Task instructions:
Your answer should be the records below, repeated exactly as they stand.
====== Data listing ======
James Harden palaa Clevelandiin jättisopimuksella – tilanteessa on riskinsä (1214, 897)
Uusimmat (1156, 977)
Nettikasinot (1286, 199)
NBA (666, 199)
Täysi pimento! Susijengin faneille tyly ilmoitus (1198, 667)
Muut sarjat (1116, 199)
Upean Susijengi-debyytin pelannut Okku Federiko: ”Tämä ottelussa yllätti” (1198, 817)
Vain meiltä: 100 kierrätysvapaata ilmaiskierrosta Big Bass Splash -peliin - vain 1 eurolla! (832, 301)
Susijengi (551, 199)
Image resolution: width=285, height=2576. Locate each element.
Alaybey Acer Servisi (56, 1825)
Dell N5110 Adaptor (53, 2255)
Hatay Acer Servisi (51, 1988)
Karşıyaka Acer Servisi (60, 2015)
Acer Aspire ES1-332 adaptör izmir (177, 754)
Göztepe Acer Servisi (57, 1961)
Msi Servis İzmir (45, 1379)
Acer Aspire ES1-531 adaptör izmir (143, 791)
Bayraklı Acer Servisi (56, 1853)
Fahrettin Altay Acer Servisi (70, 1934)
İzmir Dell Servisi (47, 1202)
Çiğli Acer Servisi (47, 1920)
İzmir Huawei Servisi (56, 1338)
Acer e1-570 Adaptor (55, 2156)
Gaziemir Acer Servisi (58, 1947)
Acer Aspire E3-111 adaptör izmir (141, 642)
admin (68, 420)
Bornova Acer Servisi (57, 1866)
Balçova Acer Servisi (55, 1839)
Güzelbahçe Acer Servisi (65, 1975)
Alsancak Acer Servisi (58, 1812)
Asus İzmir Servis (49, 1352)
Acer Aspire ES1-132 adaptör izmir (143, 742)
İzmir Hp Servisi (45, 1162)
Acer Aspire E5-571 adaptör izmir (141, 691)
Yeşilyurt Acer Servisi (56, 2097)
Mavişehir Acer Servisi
======
Solution:
James Harden palaa Clevelandiin jättisopimuksella – tilanteessa on riskinsä (1214, 897)
Uusimmat (1156, 977)
Nettikasinot (1286, 199)
NBA (666, 199)
Täysi pimento! Susijengin faneille tyly ilmoitus (1198, 667)
Muut sarjat (1116, 199)
Upean Susijengi-debyytin pelannut Okku Federiko: ”Tämä ottelussa yllätti” (1198, 817)
Vain meiltä: 100 kierrätysvapaata ilmaiskierrosta Big Bass Splash -peliin - vain 1 eurolla! (832, 301)
Susijengi (551, 199)
Image resolution: width=285, height=2576. Locate each element.
Alaybey Acer Servisi (56, 1825)
Dell N5110 Adaptor (53, 2255)
Hatay Acer Servisi (51, 1988)
Karşıyaka Acer Servisi (60, 2015)
Acer Aspire ES1-332 adaptör izmir (177, 754)
Göztepe Acer Servisi (57, 1961)
Msi Servis İzmir (45, 1379)
Acer Aspire ES1-531 adaptör izmir (143, 791)
Bayraklı Acer Servisi (56, 1853)
Fahrettin Altay Acer Servisi (70, 1934)
İzmir Dell Servisi (47, 1202)
Çiğli Acer Servisi (47, 1920)
İzmir Huawei Servisi (56, 1338)
Acer e1-570 Adaptor (55, 2156)
Gaziemir Acer Servisi (58, 1947)
Acer Aspire E3-111 adaptör izmir (141, 642)
admin (68, 420)
Bornova Acer Servisi (57, 1866)
Balçova Acer Servisi (55, 1839)
Güzelbahçe Acer Servisi (65, 1975)
Alsancak Acer Servisi (58, 1812)
Asus İzmir Servis (49, 1352)
Acer Aspire ES1-132 adaptör izmir (143, 742)
İzmir Hp Servisi (45, 1162)
Acer Aspire E5-571 adaptör izmir (141, 691)
Yeşilyurt Acer Servisi (56, 2097)
Mavişehir Acer Servisi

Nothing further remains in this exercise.